The nodes elect the master and recover once all nodes have started on Elasticsearch 7.5.2. Health status goes yellow, then eventually green. Re-enable shard allocation, otherwise /_cat/health?v stops at 50% with health status yellow.

Upgrading Elasticsearch manually

These are the steps the script automates if you need to upgrade manually:

  1. It fixes /etc/sysconfig/elasticsearch to the correct ES6 version (the same as ES7).

  2. It increases the systemd timeout in /etc/systemd/system/elasticsearch.service.d/override.conf (see github.com/elastic/elasticsearch/issues/60140)
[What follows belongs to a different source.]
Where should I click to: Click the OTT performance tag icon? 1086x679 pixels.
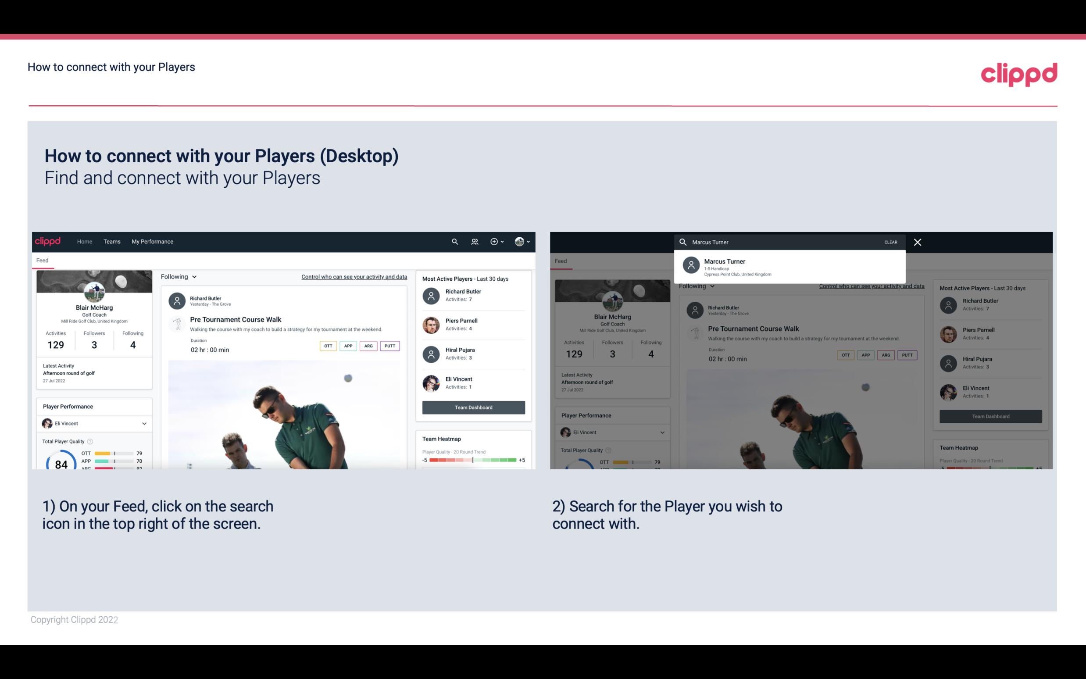(327, 345)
  3. A prompt to continue with the yum upgrade to 7.5.2 appears after refreshing the config files for Elasticsearch 6.

  4. It disables shard allocation and does a POST synced-flush for safer rolling upgrades. 

    Important

    Disabling shard allocation or sync-flush can fail to contact the node, but do not proceed to upgrade the next node until the cluster health is green again.

  5. It uninstalls the Prometheus Exporter plugin if it exists.

  6. It shells out to yum to install the Elasticsearch 7 RPM in the current directory or from artifacts.elastic.co, if unavailable.

  7. It updates elasticsearch.yml for version 7 compatibility, including discovery.initial_master_nodes instead of discovery.zen.unicast.hosts, and jvm.options.

  8. It starts the upgraded Elasticsearch 7 and waits for it to be ready.

  9. The cluster re-enables shard allocation and prompts to repeat these two steps on the next node if the cluster health is green or yellow.